- [Task to complete]: Copy out each line of the data below in which "computer" appears.

*** Task inputs ***

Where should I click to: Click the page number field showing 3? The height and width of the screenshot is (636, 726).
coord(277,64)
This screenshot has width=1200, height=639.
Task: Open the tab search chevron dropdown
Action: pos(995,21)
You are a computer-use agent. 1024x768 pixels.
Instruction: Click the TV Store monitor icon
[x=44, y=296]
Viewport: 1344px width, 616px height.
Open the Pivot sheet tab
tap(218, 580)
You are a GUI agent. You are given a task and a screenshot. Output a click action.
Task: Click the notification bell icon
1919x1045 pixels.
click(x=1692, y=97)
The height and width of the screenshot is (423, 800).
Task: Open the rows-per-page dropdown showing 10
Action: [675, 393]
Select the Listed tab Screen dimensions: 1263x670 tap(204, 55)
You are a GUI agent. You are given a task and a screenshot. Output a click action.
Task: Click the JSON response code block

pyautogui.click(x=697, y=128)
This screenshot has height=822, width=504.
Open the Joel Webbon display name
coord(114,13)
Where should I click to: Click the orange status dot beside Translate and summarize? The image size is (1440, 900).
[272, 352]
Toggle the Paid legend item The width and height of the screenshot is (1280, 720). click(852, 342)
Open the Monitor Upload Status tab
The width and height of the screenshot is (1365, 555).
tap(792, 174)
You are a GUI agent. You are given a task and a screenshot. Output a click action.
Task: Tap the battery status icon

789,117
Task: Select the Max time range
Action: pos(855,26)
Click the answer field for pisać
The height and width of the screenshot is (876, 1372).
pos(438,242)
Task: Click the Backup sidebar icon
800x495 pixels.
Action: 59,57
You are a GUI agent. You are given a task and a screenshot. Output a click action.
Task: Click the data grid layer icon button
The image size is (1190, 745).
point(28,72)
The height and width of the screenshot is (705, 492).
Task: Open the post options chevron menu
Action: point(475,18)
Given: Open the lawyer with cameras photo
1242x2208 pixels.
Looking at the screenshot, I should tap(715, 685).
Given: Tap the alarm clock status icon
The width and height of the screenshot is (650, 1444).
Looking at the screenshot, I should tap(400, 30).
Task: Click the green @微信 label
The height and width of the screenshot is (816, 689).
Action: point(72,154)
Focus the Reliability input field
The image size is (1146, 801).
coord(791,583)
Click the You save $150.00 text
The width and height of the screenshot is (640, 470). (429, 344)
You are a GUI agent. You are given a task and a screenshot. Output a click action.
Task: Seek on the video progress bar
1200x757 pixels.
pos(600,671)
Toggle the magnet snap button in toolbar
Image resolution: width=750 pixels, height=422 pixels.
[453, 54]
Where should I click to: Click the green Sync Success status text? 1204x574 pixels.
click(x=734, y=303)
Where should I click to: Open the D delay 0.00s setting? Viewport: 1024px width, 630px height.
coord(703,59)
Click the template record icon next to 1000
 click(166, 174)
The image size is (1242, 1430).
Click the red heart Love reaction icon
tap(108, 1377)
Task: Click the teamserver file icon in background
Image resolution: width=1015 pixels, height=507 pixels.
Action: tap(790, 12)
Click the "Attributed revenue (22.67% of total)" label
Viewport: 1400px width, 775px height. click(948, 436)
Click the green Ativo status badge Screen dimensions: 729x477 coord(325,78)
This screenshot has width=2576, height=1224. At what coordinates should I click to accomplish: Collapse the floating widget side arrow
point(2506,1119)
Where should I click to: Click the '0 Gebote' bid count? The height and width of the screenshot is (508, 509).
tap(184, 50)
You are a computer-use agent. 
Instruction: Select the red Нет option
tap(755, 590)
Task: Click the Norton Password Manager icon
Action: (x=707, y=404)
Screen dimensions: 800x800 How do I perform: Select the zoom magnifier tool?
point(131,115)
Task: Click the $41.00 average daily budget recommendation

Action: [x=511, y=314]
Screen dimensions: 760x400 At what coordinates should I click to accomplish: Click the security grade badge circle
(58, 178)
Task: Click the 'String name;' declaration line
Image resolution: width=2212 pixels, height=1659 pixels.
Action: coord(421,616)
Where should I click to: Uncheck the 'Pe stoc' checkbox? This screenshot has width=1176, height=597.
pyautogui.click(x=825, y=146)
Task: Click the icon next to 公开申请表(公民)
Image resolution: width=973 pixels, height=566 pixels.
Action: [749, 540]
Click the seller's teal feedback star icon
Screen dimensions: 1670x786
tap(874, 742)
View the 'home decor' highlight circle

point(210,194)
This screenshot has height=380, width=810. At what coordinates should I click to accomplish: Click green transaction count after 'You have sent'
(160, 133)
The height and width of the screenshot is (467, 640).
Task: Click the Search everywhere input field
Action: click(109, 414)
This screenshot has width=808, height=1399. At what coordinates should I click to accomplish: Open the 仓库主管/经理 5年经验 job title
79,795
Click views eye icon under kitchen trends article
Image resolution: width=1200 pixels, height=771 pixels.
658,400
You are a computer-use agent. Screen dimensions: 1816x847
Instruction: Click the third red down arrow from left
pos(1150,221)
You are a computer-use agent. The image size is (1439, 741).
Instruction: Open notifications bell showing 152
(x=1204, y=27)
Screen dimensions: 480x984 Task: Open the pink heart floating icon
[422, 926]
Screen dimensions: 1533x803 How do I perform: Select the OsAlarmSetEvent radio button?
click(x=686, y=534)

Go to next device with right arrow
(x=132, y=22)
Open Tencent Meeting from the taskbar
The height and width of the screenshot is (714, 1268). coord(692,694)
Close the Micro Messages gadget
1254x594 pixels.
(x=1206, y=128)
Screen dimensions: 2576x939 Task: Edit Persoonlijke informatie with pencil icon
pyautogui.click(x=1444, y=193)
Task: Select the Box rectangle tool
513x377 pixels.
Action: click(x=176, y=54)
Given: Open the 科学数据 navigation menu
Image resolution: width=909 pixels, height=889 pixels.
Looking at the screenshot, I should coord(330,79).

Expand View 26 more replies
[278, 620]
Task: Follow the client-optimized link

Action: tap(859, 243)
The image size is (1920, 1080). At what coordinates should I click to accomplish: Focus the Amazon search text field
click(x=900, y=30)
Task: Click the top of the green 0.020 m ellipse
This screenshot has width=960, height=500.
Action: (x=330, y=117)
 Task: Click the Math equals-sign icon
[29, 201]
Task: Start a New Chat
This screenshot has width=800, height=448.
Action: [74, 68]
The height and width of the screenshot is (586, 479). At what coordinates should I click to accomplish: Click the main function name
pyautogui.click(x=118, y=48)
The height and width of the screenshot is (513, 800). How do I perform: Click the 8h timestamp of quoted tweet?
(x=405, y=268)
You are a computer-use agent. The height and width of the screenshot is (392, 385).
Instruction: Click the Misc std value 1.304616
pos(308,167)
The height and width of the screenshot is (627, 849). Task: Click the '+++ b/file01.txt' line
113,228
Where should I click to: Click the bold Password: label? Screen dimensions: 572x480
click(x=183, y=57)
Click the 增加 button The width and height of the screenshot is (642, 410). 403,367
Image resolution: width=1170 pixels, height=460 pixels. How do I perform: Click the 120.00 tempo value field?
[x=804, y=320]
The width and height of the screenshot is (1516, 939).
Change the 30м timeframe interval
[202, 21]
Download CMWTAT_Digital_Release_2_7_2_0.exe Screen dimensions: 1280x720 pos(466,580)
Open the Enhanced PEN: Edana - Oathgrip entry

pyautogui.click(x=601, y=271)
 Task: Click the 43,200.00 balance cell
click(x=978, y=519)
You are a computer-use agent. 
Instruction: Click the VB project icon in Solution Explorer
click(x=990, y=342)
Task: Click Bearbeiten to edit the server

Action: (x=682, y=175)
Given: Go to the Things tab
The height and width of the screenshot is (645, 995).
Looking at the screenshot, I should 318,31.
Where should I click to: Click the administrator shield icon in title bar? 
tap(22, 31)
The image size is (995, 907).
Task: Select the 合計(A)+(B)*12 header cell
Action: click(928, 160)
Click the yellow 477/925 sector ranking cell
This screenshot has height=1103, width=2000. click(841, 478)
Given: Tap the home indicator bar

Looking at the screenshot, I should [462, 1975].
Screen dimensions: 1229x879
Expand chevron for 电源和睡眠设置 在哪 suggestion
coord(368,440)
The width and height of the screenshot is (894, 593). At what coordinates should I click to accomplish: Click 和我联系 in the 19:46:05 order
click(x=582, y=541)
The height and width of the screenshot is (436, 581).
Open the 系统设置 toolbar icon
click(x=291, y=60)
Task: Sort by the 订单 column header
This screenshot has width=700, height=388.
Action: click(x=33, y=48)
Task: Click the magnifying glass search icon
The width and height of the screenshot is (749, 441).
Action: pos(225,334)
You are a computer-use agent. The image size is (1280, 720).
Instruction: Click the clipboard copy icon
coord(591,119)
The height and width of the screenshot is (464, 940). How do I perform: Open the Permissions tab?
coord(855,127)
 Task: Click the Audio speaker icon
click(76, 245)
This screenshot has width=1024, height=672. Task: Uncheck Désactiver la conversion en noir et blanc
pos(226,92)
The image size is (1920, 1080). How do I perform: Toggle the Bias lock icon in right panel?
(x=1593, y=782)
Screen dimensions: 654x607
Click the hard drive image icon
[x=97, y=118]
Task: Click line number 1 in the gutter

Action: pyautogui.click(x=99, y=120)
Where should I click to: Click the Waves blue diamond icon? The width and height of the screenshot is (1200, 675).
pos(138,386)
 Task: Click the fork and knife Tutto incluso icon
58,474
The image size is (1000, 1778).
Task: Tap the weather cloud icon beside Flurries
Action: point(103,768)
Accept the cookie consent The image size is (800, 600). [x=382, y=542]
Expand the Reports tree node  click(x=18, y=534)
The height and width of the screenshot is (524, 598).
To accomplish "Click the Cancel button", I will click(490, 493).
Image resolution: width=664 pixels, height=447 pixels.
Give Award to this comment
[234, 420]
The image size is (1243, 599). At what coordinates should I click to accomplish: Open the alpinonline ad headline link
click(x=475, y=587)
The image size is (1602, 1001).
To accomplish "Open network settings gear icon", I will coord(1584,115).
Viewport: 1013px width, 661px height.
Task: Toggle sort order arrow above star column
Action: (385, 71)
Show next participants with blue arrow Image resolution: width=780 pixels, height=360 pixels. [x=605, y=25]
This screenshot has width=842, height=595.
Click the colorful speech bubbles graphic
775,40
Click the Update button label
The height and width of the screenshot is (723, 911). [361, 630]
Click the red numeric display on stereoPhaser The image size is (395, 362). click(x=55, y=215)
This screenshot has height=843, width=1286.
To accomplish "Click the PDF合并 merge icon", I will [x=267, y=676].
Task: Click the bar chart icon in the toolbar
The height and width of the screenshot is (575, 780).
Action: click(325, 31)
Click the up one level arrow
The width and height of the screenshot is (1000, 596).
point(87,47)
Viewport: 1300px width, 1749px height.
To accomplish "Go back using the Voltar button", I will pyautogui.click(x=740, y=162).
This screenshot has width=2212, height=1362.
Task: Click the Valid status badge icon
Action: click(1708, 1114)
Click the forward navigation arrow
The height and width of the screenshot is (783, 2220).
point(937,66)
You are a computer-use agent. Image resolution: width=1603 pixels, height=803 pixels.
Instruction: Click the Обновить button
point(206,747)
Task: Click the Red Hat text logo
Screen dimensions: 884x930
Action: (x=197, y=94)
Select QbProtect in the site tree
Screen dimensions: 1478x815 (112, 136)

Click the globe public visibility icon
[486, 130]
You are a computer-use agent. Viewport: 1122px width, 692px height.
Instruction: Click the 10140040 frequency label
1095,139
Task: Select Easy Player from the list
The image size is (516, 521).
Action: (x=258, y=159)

*** End of Task inputs ***

- [Task answer]:
You are a computer-use agent. 1024x768 pixels.
You are a computer-use agent. 
You are a computer-use agent. Screen dimensions: 1816x847
You are a computer-use agent. The image size is (1439, 741).
You are a computer-use agent. The height and width of the screenshot is (392, 385).
You are a computer-use agent. 
You are a computer-use agent. The image size is (1280, 720).
You are a computer-use agent. Image resolution: width=1603 pixels, height=803 pixels.
You are a computer-use agent. Viewport: 1122px width, 692px height.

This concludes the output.